SANDAG or County Supervisors? Please Pick One

Brian Brady Brian Brady


What the heck does SANDAG do?  Its mission statement, from its website:

The 18 cities and county government are SANDAG, the San Diego Association of Governments. This public agency serves as the forum for regional decision-making. SANDAG builds consensus; makes strategic plans; obtains and allocates resources; plans, engineers, and builds public transportation, and provides information on a broad range of topics pertinent to the region’s quality of life.

I looked at the history of SANDAG and found that it formed as an unelected body which gradually gained authority and power by fiat.  What started as an informal steering committee, was granted power as a regional transportation authority and then a centralized economic planning board.  I can see how a collaborative effort, from and among the municipalities, can properly exploit economies of scale but isn’t that what the County Board of Supervisors does?

I like the idea of SANDAG because it is a republican form of government.  Representatives from the different municipalities, jealously guarding their local interests, interests me more than an elected board of five, controlling a massive budget.  The overweighting of the suburbs could counterbalance the influence of the City Of San Diego on regional decisions.
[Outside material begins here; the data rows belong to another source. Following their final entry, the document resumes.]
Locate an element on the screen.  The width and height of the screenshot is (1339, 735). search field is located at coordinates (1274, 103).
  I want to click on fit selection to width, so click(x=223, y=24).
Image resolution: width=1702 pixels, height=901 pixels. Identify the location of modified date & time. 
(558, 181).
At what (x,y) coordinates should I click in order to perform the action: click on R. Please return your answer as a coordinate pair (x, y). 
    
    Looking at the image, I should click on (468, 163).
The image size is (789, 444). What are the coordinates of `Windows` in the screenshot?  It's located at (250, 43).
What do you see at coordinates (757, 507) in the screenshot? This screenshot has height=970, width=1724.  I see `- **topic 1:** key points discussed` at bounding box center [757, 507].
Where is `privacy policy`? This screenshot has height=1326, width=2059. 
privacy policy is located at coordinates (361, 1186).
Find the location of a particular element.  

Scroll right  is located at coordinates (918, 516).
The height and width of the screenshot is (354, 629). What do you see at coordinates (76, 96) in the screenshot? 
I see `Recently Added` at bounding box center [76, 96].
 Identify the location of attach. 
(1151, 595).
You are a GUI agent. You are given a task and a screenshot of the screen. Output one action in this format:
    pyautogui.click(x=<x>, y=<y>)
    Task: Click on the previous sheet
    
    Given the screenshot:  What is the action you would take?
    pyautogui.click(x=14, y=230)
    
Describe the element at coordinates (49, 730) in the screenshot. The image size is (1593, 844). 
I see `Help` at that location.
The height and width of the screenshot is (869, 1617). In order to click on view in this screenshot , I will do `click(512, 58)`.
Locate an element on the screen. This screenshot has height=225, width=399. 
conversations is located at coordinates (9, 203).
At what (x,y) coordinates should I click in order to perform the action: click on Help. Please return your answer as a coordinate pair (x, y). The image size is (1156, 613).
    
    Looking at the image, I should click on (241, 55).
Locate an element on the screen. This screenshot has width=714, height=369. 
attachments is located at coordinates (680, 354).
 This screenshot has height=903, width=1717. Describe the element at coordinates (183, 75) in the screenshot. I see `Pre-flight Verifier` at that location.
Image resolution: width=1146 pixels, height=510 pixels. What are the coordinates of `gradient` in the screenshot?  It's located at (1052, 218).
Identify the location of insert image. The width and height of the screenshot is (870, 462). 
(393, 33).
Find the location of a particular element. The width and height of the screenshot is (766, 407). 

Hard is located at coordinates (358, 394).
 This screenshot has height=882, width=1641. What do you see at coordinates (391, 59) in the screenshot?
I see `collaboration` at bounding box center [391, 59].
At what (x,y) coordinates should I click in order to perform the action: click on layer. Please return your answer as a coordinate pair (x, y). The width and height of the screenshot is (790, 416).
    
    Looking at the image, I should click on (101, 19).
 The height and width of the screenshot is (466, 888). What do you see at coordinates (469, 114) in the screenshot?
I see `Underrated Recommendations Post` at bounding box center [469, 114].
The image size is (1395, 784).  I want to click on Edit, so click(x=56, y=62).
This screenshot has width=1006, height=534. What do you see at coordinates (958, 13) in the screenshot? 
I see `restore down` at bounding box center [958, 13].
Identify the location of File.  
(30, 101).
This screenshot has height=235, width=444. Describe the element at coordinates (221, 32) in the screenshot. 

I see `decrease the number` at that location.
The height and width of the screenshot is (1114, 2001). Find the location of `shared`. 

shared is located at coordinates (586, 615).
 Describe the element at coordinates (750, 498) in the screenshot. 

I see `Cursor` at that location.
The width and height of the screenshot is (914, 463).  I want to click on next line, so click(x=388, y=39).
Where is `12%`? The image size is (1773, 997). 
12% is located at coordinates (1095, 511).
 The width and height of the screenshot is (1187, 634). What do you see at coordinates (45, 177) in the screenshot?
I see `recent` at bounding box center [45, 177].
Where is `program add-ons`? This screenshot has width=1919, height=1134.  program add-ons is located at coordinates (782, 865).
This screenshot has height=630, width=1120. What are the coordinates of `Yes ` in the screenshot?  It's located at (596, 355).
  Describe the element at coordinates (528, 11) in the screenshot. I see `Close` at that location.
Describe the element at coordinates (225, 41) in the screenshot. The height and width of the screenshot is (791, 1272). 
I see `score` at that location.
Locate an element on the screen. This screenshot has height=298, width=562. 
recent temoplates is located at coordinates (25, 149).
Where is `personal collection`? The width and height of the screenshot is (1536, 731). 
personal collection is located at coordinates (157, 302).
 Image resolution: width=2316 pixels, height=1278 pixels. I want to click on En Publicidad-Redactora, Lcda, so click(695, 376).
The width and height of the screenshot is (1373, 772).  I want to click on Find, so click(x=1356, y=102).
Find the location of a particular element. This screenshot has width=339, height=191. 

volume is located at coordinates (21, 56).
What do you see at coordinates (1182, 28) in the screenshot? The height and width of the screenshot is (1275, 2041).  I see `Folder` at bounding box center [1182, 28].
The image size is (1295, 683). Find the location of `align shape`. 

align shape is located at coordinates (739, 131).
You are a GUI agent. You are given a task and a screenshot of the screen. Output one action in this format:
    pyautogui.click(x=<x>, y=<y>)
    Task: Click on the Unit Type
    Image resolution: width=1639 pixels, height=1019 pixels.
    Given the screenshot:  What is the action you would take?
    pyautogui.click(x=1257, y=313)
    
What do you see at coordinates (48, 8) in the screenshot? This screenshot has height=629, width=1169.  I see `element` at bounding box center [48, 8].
On the other hand, San Diego County is the fifth most populous county on the country and more populated than 20 states.  Californians love the idea of direct democracy and an elected body appeals to many.  I can see the need for an administrative department to coordinate public safety, transportation, parks, etc but isn’t that what SANDAG does?

Can we eliminate one of these government bodies and still survive?  I think so.  I’m interested in your thoughts, arguments, and ideas.